===== Extrait choisi
Le papa suisse de Siri

Dis-moi Siri, qui t’a inventé?

À cette question, l’assistant vocal répond qu’il a été conçu par Apple, en Californie. Même qu’il a fait ses premiers pas comme larbin vocal il y a bientôt dix ans. Ce que l’assistant, pourtant intelligent, ne dit pas, c’est que son papa est Suisse et qu’il s’appelle Didier Guzzoni.

Aujourd’hui âgé de cinquante ans, ce Vaudois d’adoption, marié, père de deux enfants a grandi dans la campagne genevoise. « J’ai aussi de la famille dans le canton de Fribourg! », précise celui qui se qualifie d’emblée de geek. « J’ai toujours été un geek. Dès l’âge de dix ans, j’ai voulu programmer des ordinateurs », résume-t-il en ajoutant avoir toujours été « celui avec des lunettes » qui aimait bien les mathématiques mais aussi acheter des calculatrices et des ordinateurs. « J’ai eu un prof de maths au CO qui était versé dans ce domaine et qui me donnait des challenges de programmation », raconte-t-il en ajoutant être allé remercier, il y a deux ans, ledit enseignant.

Trente ans et quelques poussières plus tard, les ordinateurs, tout comme les lunettes de Didier Guzzoni, ont bien évolué. Mais l’enthousiasme juvénile est intact. « Je me sens plus que jamais geek sauf que quand je raconte ce que je fais aujourd’hui, les gens comprennent », poursuit-il en glissant quelques anecdotes. « Un de mes premiers ordinateurs, c’était un Commodore 64. J’avais travaillé tout un été pour me l’offrir. Ma fille a dû, un jour, amener quelque chose d’ancien à l’école. Ses copains ont amené des fossiles ou des vieilles montres alors qu’elle a apporté cet ordinateur. » Remonter le temps en sa compagnie est un pur régal. Un temps que les moins de vingt ans ne peuvent pas connaître, ni même envisager. Celui des premiers navigateurs et des premiers pas sur internet.
==========
Rédigez la suite de l'article consacré au papa suisse de Siri en reprenant juste après sa dernière phrase.
===== Données fournies
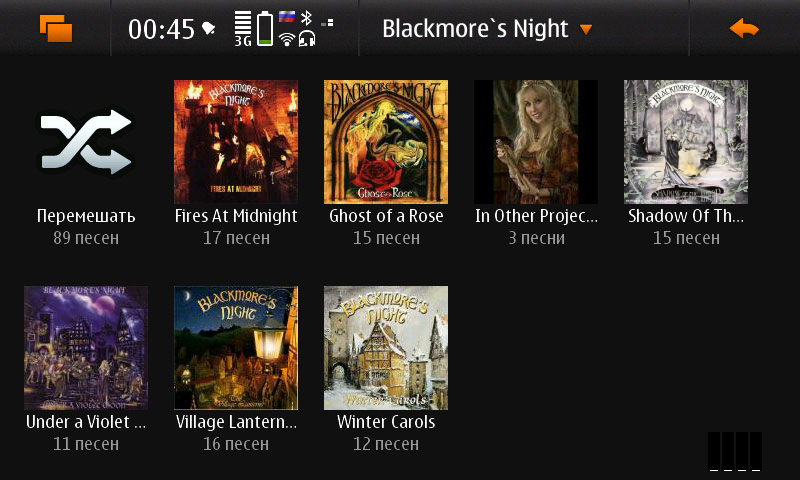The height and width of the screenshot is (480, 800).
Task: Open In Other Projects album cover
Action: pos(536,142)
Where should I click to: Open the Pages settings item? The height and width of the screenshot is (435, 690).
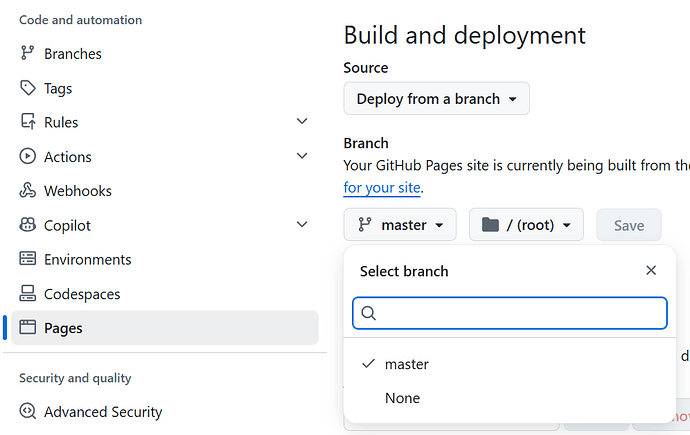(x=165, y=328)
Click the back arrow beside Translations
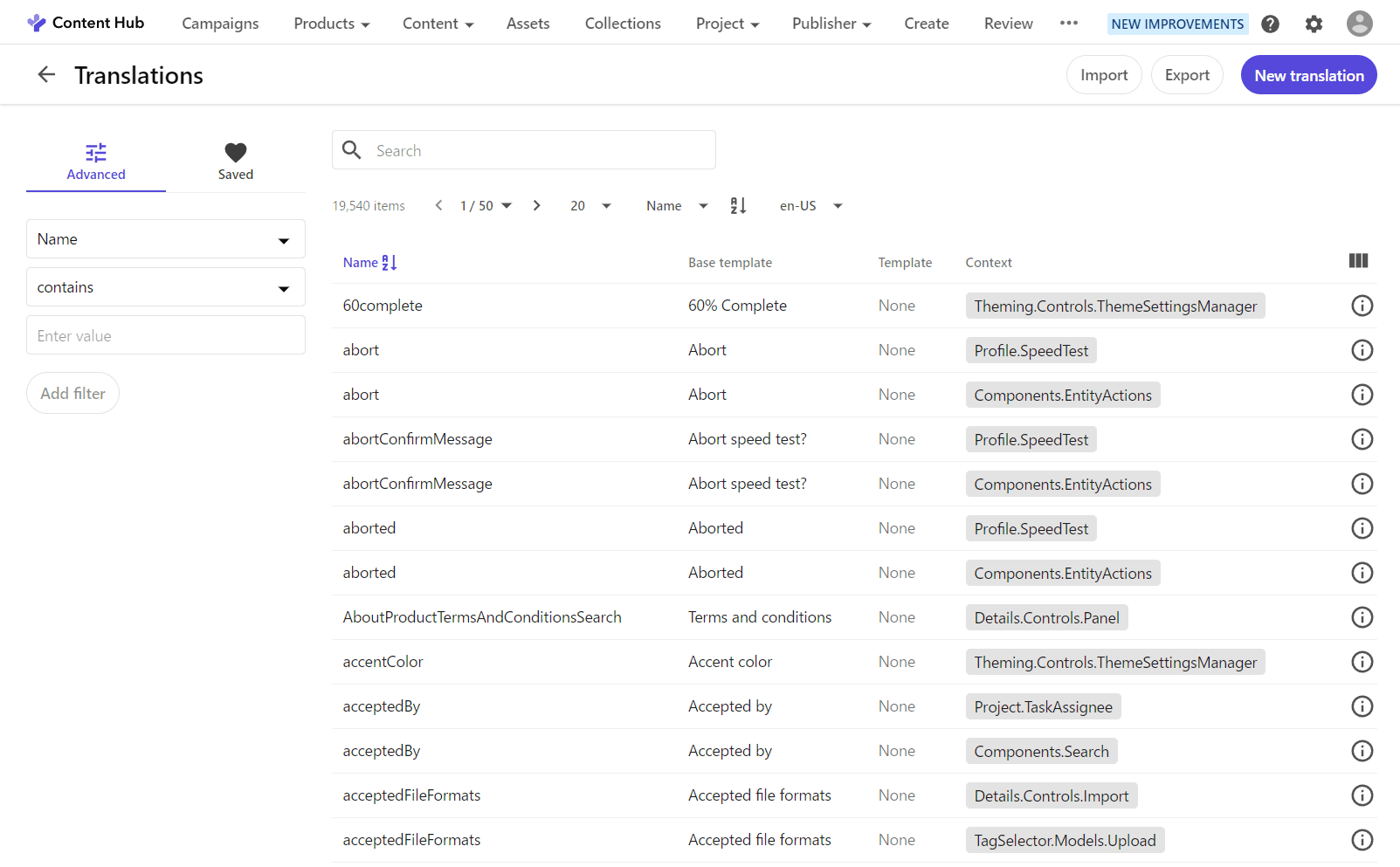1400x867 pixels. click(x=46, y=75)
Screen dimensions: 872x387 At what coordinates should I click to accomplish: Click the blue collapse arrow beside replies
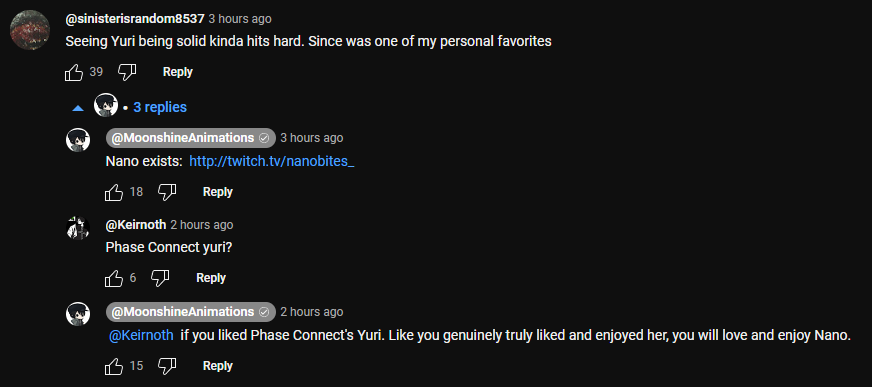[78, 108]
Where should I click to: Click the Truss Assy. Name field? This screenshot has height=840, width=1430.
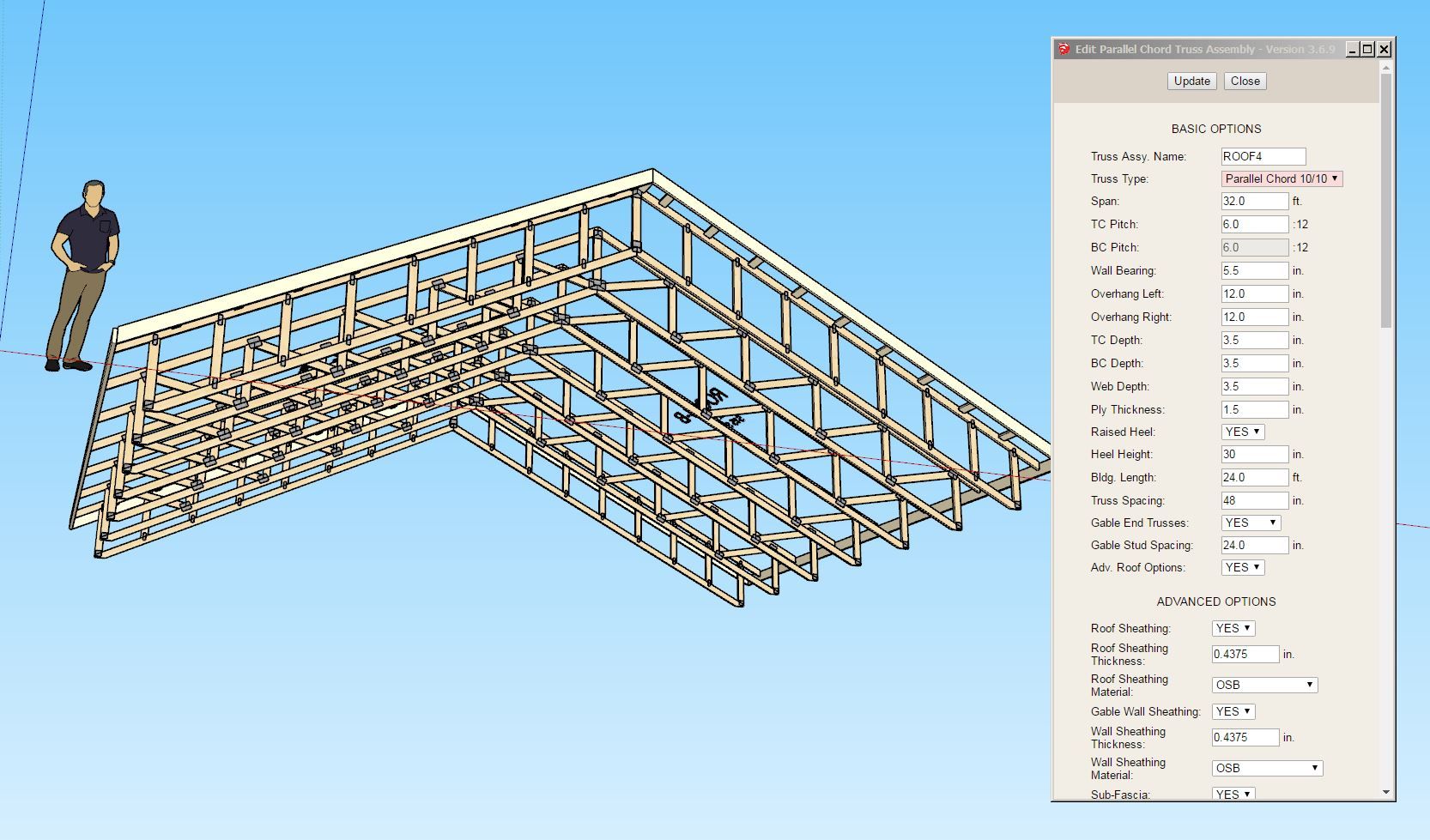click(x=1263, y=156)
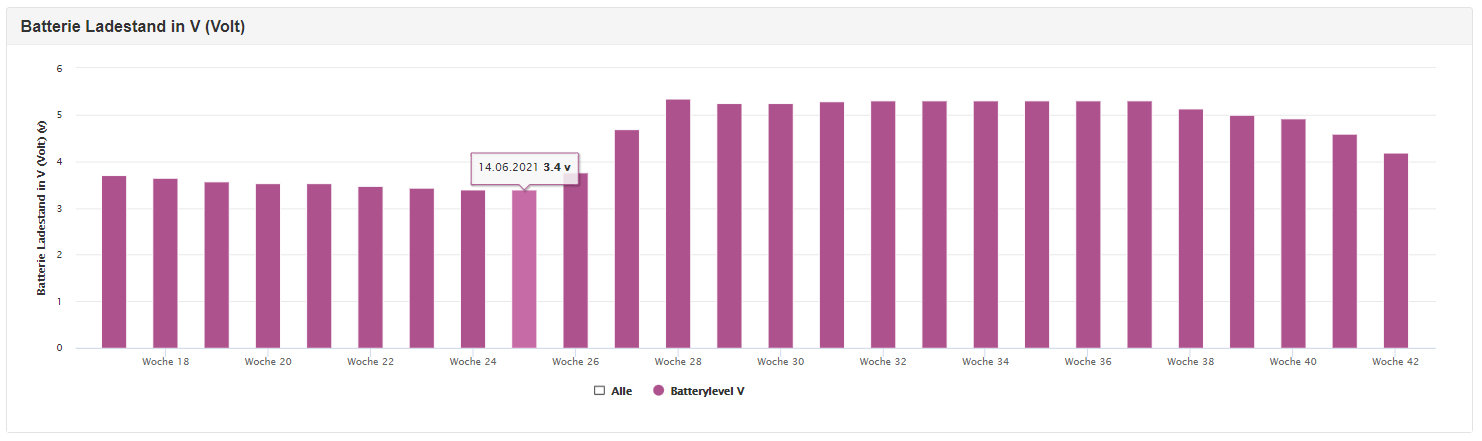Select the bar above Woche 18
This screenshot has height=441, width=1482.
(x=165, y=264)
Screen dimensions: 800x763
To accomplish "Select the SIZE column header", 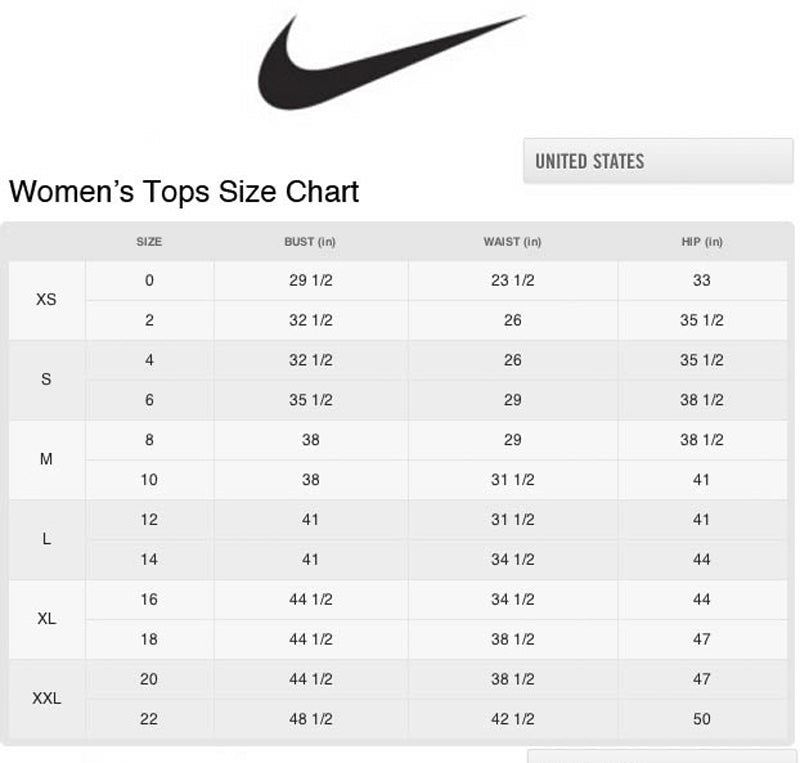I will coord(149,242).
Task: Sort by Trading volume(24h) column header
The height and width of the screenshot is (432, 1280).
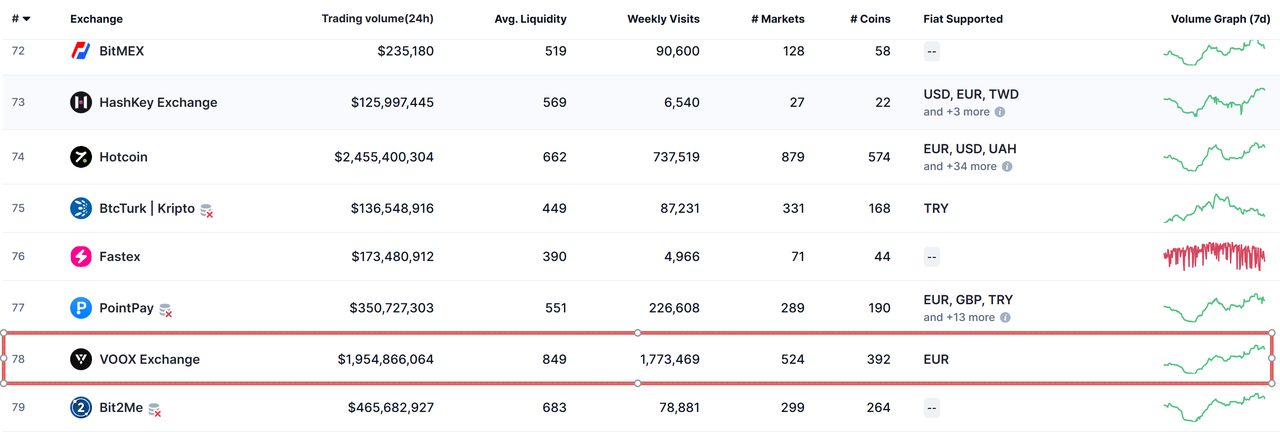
==========
» **Réponse proposée**
Échecs et Lego

Cette passion pour l’informatique, Didier Guzzoni ne sait pas vraiment d’où elle vient. Dans tous les cas pas de son univers familial. Papa était comptable et maman assistante de conseiller d’État. Il réfléchit une fraction de seconde et, avec la rapidité qui caractérise les êtres vifs d’esprit, tente une explication. « J’ai toujours aimé jouer aux échecs et aux Lego. Peut-être est-ce une combinaison des deux. J’ai encore aujourd’hui, lorsque je me mets devant mon ordinateur, la même excitation que quand j’avais six ans et que j’étais devant mon sac de Lego. »

Être créatif dans le domaine technique, c’est le moteur de celui qui intègre, une fois l’école obligatoire terminée, une école d’ingénieurs à Genève. Sauf qu’il n’y avait pas de section informatique à l’époque. Il choisit la filière « électricité orientation informatique ». Cinq ans plus tard, il termine sa formation. Il frôle la vingtaine et part à l’armée durant quatre mois. « À mon retour, je voulais travailler mais ma mère m’a presque inscrit contre mon gré à l’EPFL. Je lui suis reconnaissant. »

Le voilà donc à l’École polytechnique fédérale de Lausanne où, là encore, l’informatique n’a pas de section. Il se retrouve avec des physiciens et des « matheux » durant les deux premières années. « Je suis passé à la raclette car les cours étaient très théoriques et n’entraient pas dans mon schéma d’ingénieur très technique. » En troisième année, il rejoint enfin la section informatique fraîchement créée. « Je me suis éclaté durant ces trois années! Je faisais ce que j’aimais, de la technologie appliquée et j’ai rencontré des gens incroyables comme le professeur Nicoud. Un des précurseurs de l’informatique, il est d’ailleurs célébré dans la Silicon Valley où il existe un musée de la technologie. »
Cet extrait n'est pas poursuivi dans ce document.